Reputable compounding pharmacies will follow the FDA rules regarding what they can and cannot do for a veterinarian or a consumer. For example, if you ask a reputable compounding pharmacy to compound an available FDA approved medication, they will decline as that would be illegal. Similarly, if you ask a reputable pharmacy to create a large quantity of a medication for a single patient – they should decline as they can legally compound limited quantities. In addition, compounding pharmacies are not allowed to make new drugs and circumvent the FDA approval process (a timely and costly endeavor). Finally, the FDA specifically prohibits the compounding of medication to provide a more affordable alternative to an FDA approved medication.
So, given these issues, what can you do as a trainer to ensure that the medications that you or your veterinarian administers to your horses are safe, effective, and reliable? First and foremost, it is important to have open communication with your veterinarian. You should request that your veterinarian use only FDA approved medication (including generic medication) for your horses. If, however, an FDA approved medication is not available, it is important to have a frank discussion with your veterinarian about the pharmacies they use to compound medications. Some compounding pharmacies have accreditation from the Pharmacy Compounding Accreditation Board (PCAB) – an industry standard that, among other things, requires that the pharmacy test samples of the medication before they are sold. These products may cost slightly more than you find from other compounding pharmacies, but the risk of your horses’ health and welfare and the risk of an unintentional positive test is decreased.

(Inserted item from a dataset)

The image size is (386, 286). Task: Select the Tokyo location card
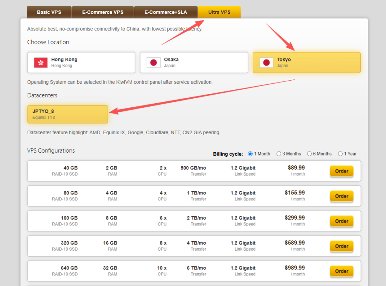(306, 63)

Most horsemen/women purchase their compounded drugs through their veterinarian. When you receive a compounded medication from your vet – you should research whether the pharmacy has any negative records (such as warning letters, notices of adulteration/misbranding, and recalls). These notices are available at www.fda.gov. If they do, you may be dealing with a less than reputable compounding pharmacy. The FDA website will also tell you whether there are human or veterinary medications on the market that can be used in lieu of compounded medications. If, instead, you elect to find a compounding pharmacy on your own – after receiving a written prescription from your vet – you must be comfortable that you can judge the pharmacy. If you are unable to or uncomfortable with judging the reliability of a compounding pharmacy do not use a compounding pharmacy. By doing so, you put your horses at greater risk for health issues and you at greater risk for a positive test.
Importantly, you should be suspicious of compounded drugs offered “over the counter” (without a prescription) or at a price that seems too good to be true. Often times not only can the quality of ingredients be compromised, but the potency /quantity of active ingredients can be different than advertised or labeled. This could lead to serious and damaging effects on a horse’s health.
There are both risks and rewards in deciding to use compounded drugs and horsemen/women need to understand that there are ways to reduce these risks and determine which are acceptable to you. Knowledge, in this instance, is power. Horsemen/women should not be hesitant to ask their veterinarians or the compounding pharmacy about the use compounded medications in their horses. At the end of the day, the horses’ health and welfare are the trainer’s ultimate responsibility.